> **EXERCISE AIM**
Using the Labour Day text below, explain in one to three sentences why the period of the 1886 Royal Commission was a difficult time for workers.

:: DOCUMENT EXTRACT

For many of us, Labour Day traditionally signals an end to those lazy, hazy days of summer and the beginning of cooler temperatures, shorter evenings and more golden leaves on the ground. For families with schoolchildren, Labour Day introduces a return to routine punctuated by homework, parent-teacher conferences and extracurricular activities.
Labour Day is all that and more. In Canada, this September statutory holiday was the result of an 1886 Royal Commission that looked at ways to ease conflicts between labour and capital. It was a difficult time for workers. Unions had only been legal for 15 years, it was common for workers to spend 12 hours a day, six days a week doing their job.
The commission made many recommendations that would have improved worker safety and reduced workplace fatalities, but the proclamation of a new holiday to honour workers was the only one accepted.
Things have changed since then, of course. The Employment Standards Act sets the minimum standards for wages and working conditions in most workplaces in B.C., and among its provisions is an eight-hour work day.

::::
:: SOURCE MATERIAL

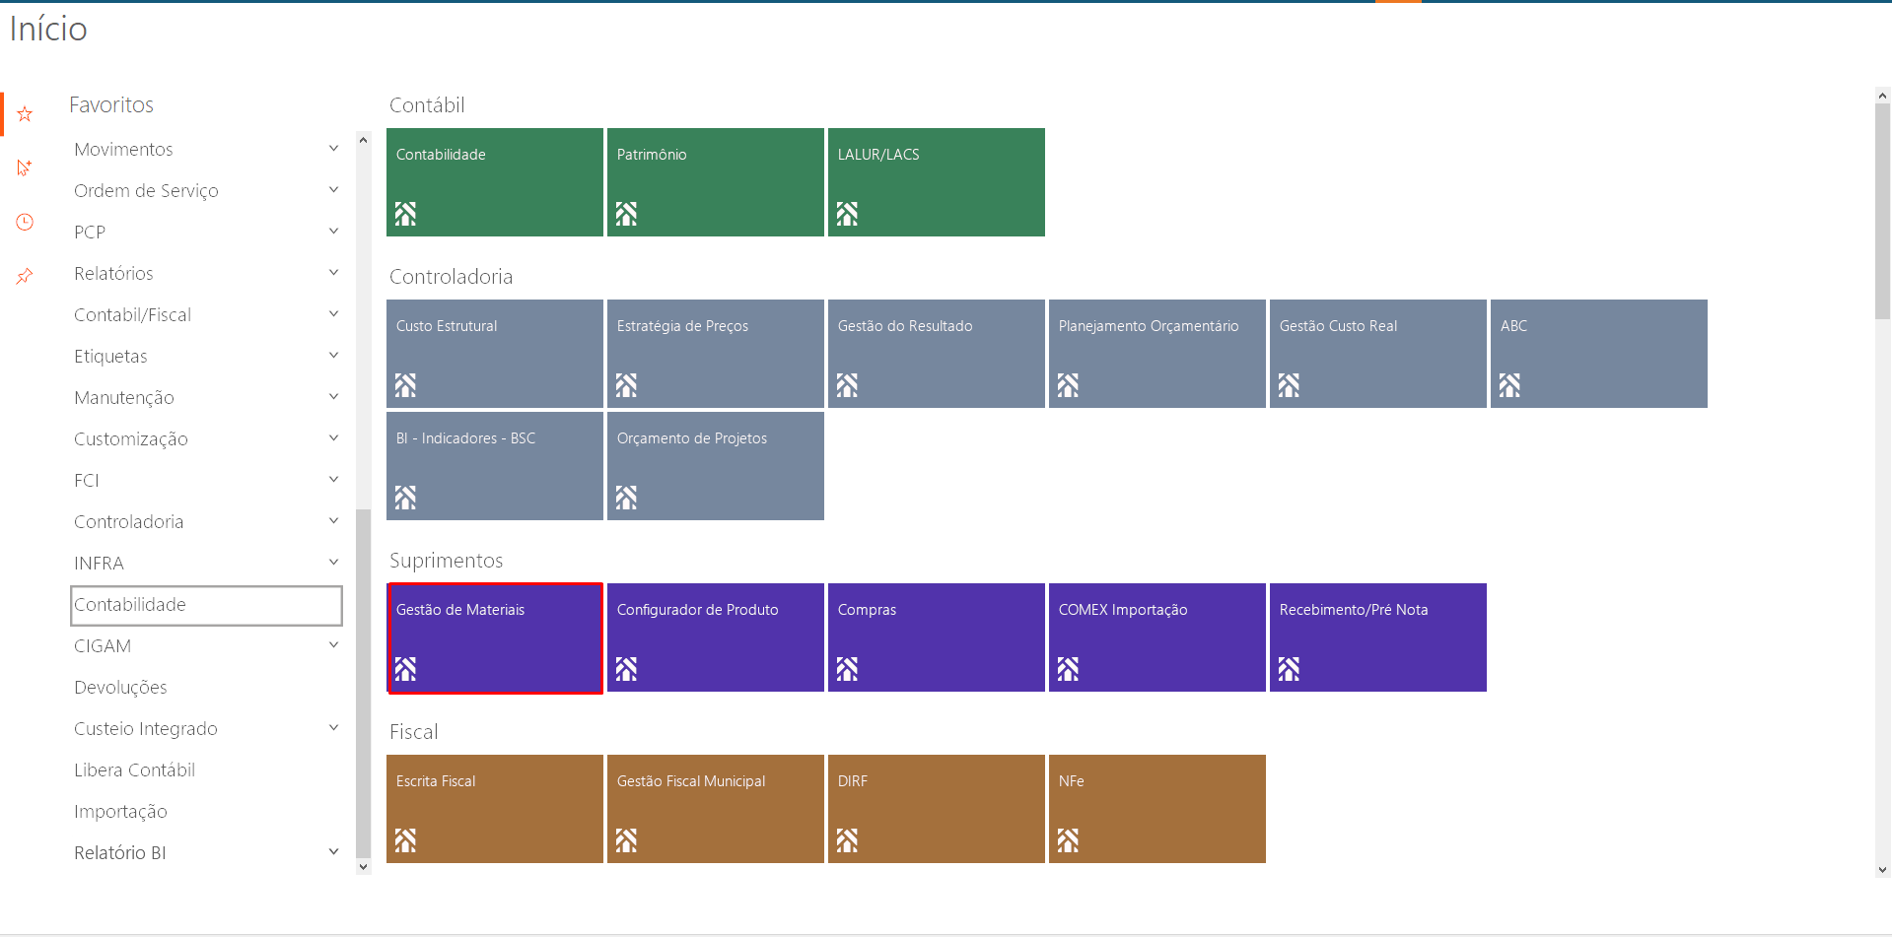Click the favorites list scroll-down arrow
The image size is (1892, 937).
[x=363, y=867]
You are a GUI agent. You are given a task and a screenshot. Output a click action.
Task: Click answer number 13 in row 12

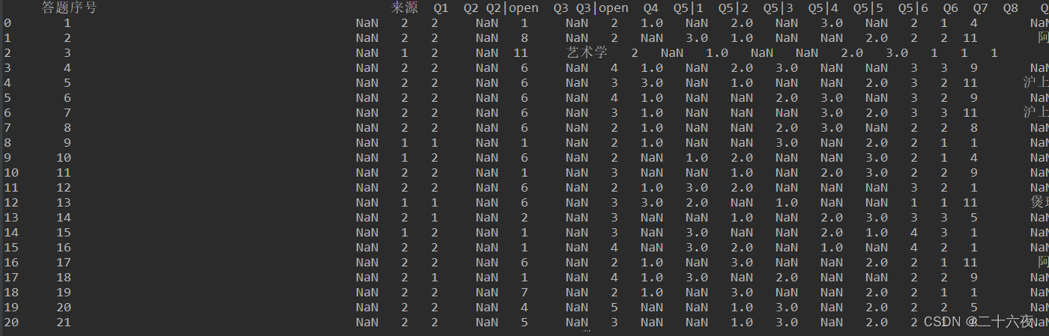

::::

> **ANSWER TO THE PROBLEM**
Unions had been legal for only 15 years. It was also common for workers to spend 12 hours a day, six days a week doing their job.